● **Exercise requirements**
Could you restate exactly the lines that begin at the line with "Click the infinity loop measurement icon" and end at the final line of the data?

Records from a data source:
○ ○ ○ ○

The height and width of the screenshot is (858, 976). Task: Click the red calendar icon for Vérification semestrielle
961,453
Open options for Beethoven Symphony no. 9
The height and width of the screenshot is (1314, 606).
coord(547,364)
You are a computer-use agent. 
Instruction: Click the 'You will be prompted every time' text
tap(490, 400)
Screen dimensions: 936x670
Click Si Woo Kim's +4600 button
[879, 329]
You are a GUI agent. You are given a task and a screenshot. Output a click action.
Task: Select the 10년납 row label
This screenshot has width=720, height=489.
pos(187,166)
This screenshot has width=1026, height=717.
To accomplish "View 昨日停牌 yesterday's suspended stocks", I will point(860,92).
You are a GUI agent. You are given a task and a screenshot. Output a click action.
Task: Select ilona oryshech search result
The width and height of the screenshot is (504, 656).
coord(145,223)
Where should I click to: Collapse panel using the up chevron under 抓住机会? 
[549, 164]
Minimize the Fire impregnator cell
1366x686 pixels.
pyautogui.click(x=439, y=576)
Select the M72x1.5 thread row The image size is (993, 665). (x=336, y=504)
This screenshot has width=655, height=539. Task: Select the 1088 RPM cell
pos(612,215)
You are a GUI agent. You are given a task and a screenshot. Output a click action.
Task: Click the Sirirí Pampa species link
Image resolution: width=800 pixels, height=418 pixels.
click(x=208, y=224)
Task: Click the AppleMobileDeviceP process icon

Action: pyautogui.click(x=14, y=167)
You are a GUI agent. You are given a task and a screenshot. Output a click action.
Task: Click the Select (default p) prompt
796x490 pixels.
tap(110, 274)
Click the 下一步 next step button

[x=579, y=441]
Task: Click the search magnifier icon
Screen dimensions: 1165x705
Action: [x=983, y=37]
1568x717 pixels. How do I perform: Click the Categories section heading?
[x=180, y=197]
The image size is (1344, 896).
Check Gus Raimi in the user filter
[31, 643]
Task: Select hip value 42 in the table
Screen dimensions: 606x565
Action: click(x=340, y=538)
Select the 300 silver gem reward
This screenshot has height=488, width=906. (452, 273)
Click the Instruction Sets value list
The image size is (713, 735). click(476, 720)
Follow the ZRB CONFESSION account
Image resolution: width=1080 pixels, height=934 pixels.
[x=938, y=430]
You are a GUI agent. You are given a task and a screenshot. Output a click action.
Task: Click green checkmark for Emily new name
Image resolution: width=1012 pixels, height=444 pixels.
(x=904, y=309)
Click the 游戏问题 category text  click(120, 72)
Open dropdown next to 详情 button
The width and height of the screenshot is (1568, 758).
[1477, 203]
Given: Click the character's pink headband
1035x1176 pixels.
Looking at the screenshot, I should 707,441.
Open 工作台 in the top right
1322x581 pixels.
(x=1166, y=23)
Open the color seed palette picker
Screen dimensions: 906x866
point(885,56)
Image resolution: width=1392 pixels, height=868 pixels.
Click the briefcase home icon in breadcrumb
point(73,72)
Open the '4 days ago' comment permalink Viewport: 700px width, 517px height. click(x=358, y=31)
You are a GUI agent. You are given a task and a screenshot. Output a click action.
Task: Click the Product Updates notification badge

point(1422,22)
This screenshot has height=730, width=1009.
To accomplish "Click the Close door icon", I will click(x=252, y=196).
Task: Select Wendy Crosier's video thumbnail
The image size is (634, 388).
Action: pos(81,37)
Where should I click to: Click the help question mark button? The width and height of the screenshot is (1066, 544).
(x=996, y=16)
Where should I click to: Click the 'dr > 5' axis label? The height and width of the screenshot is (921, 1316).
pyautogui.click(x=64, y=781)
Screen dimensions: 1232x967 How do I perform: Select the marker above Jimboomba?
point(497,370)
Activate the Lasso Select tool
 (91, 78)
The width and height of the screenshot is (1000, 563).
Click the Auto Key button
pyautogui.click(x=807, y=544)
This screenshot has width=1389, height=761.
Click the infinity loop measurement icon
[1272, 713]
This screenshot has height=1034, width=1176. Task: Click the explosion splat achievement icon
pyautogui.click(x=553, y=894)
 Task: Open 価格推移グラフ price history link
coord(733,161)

○ ○ ○ ○

● **Solution**
Click the infinity loop measurement icon
[1272, 713]
This screenshot has height=1034, width=1176. Task: Click the explosion splat achievement icon
pyautogui.click(x=553, y=894)
 Task: Open 価格推移グラフ price history link
coord(733,161)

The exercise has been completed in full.